Retype every line of the records below without any changes, and leave the pictures out of your copy.

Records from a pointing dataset
******************************
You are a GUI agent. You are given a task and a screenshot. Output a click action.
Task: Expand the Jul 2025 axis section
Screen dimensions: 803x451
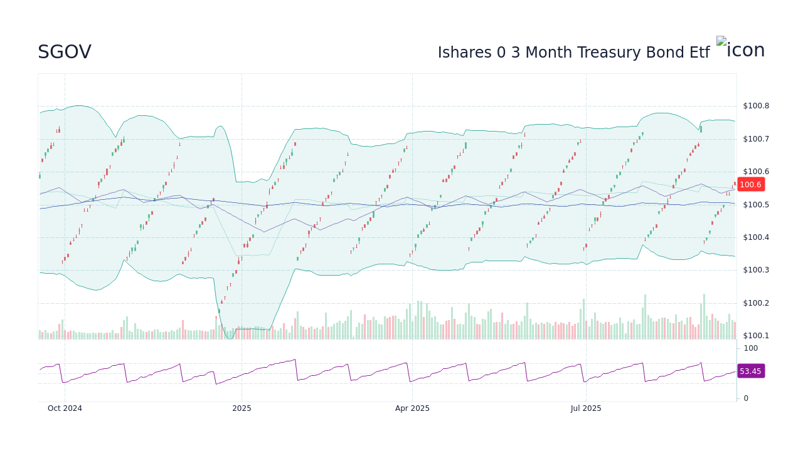pos(586,408)
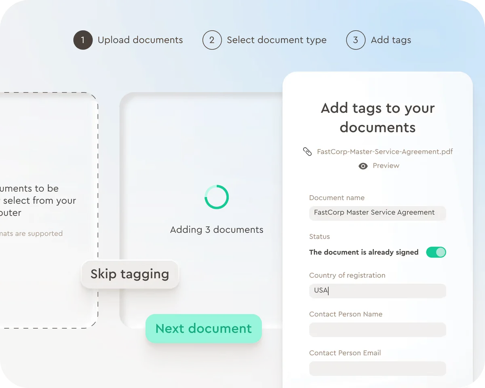Select the Upload documents step label
This screenshot has height=388, width=485.
tap(140, 40)
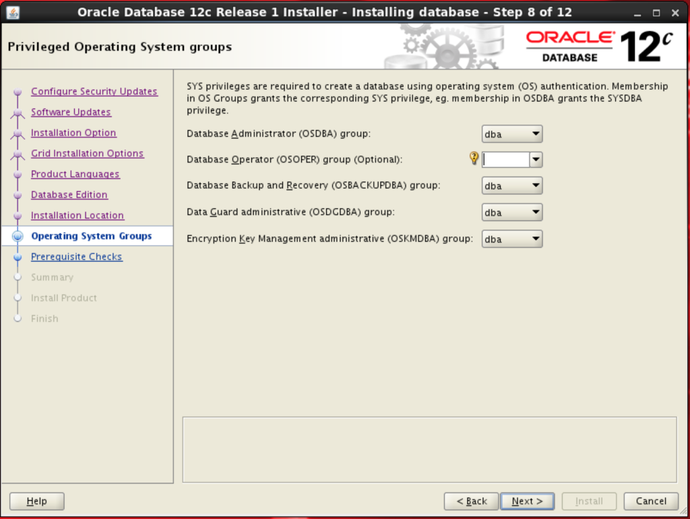Jump to Grid Installation Options step

tap(87, 154)
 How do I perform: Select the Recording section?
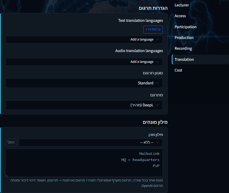(x=183, y=48)
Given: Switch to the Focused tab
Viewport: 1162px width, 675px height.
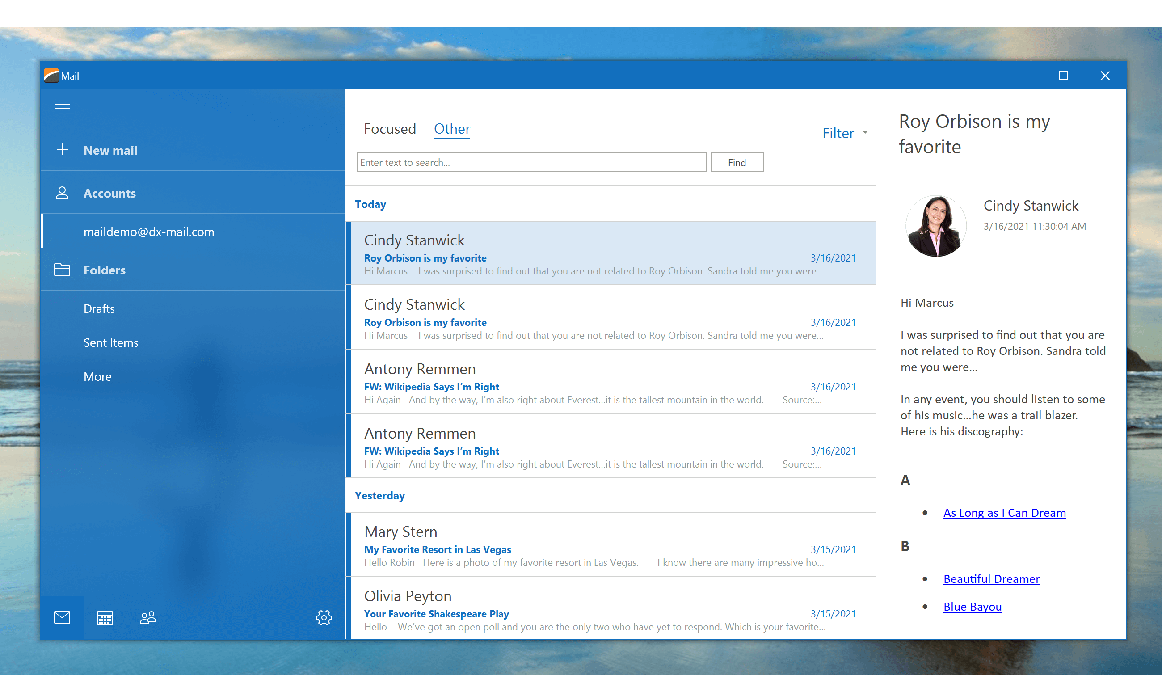Looking at the screenshot, I should [389, 128].
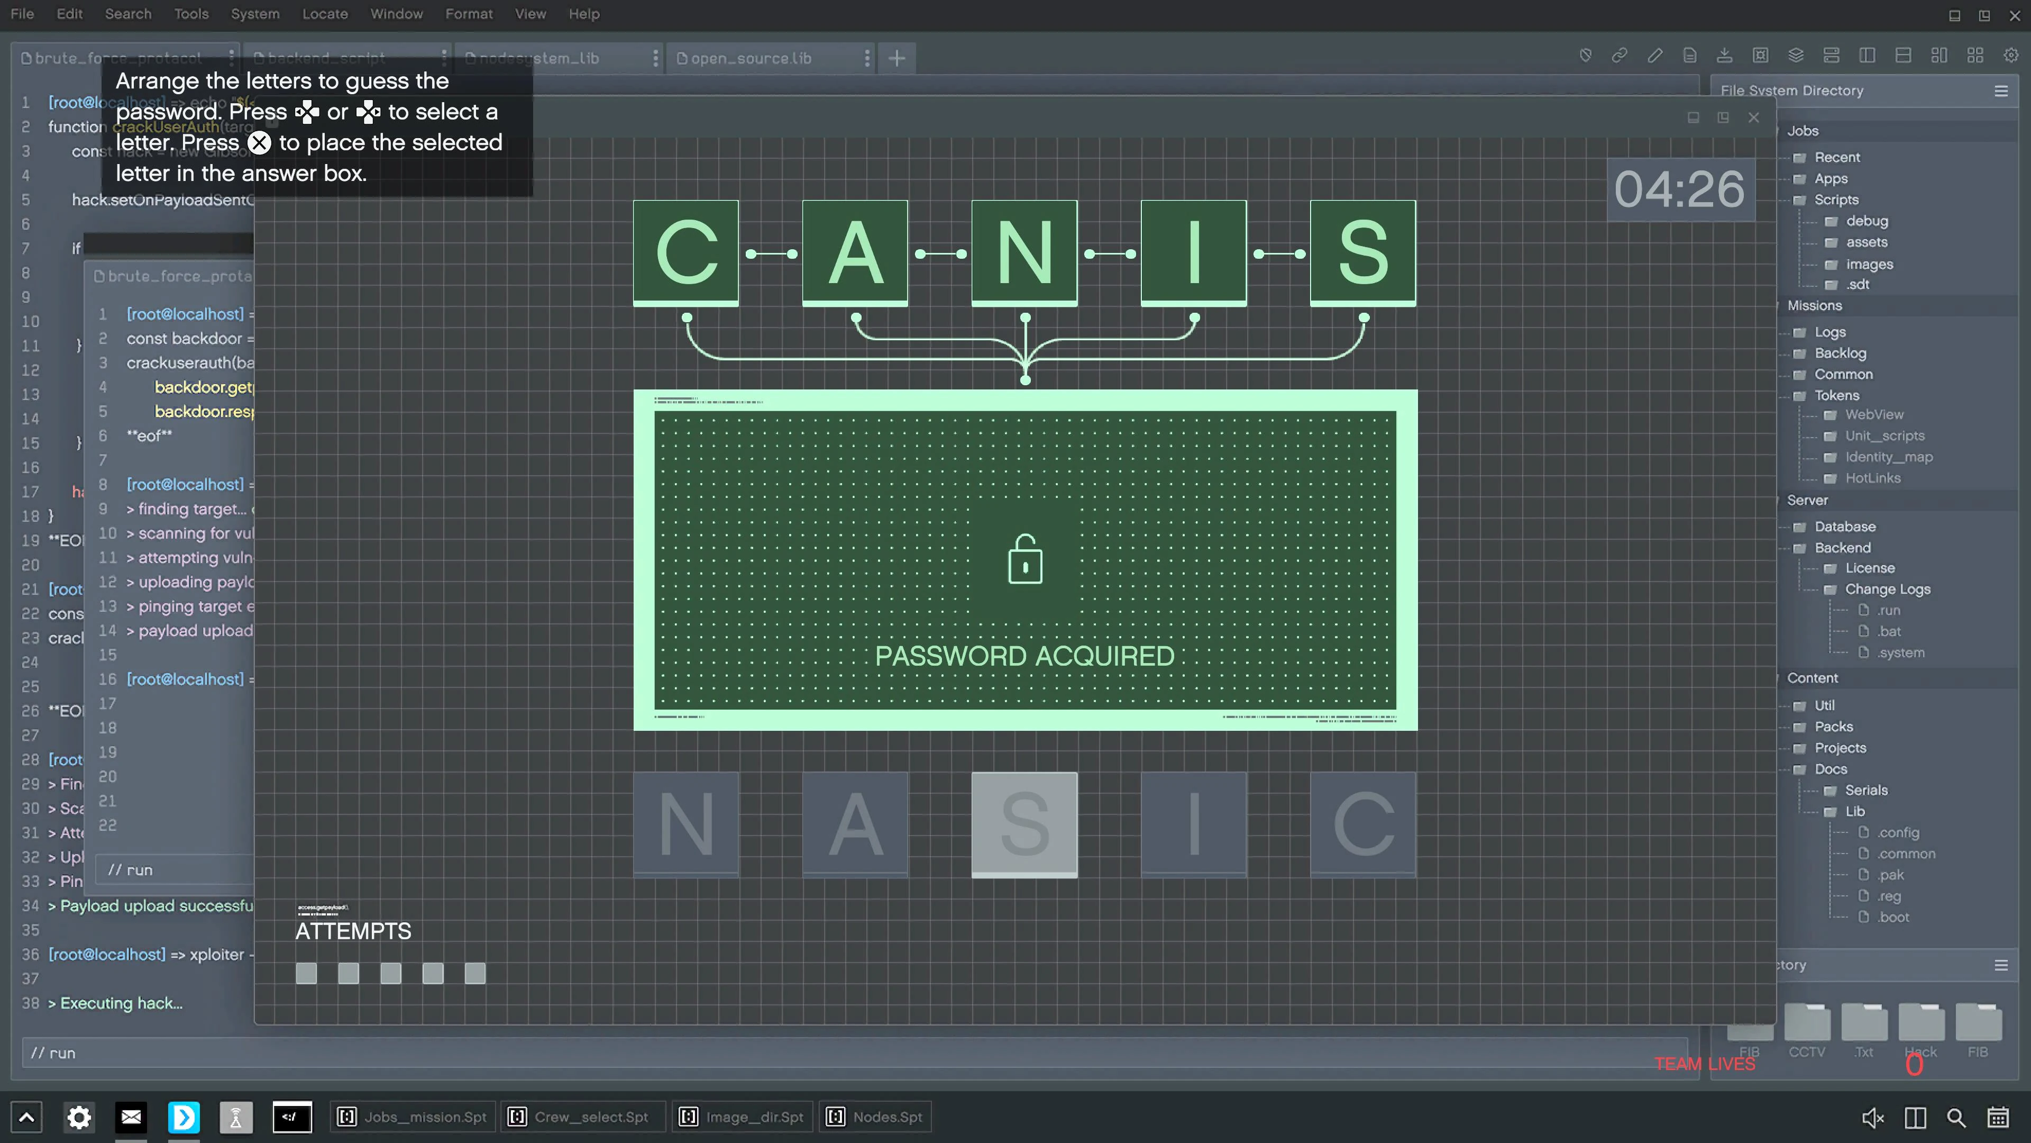The image size is (2031, 1143).
Task: Select the pencil edit icon
Action: tap(1655, 55)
******************************
Result of this task:
You are a GUI agent. You are given a task and a screenshot. Output a click action.
Task: Expand the Jul 2025 axis section
Screen dimensions: 803x451
pos(586,408)
Select the Upload documents step label
This screenshot has height=388, width=485.
tap(140, 40)
Jump to Grid Installation Options step

tap(87, 154)
 How do I perform: Select the Recording section?
(x=183, y=48)
Given: Switch to the Focused tab
Viewport: 1162px width, 675px height.
Looking at the screenshot, I should [389, 128].
The image size is (2031, 1143).
Task: Select the pencil edit icon
Action: tap(1655, 55)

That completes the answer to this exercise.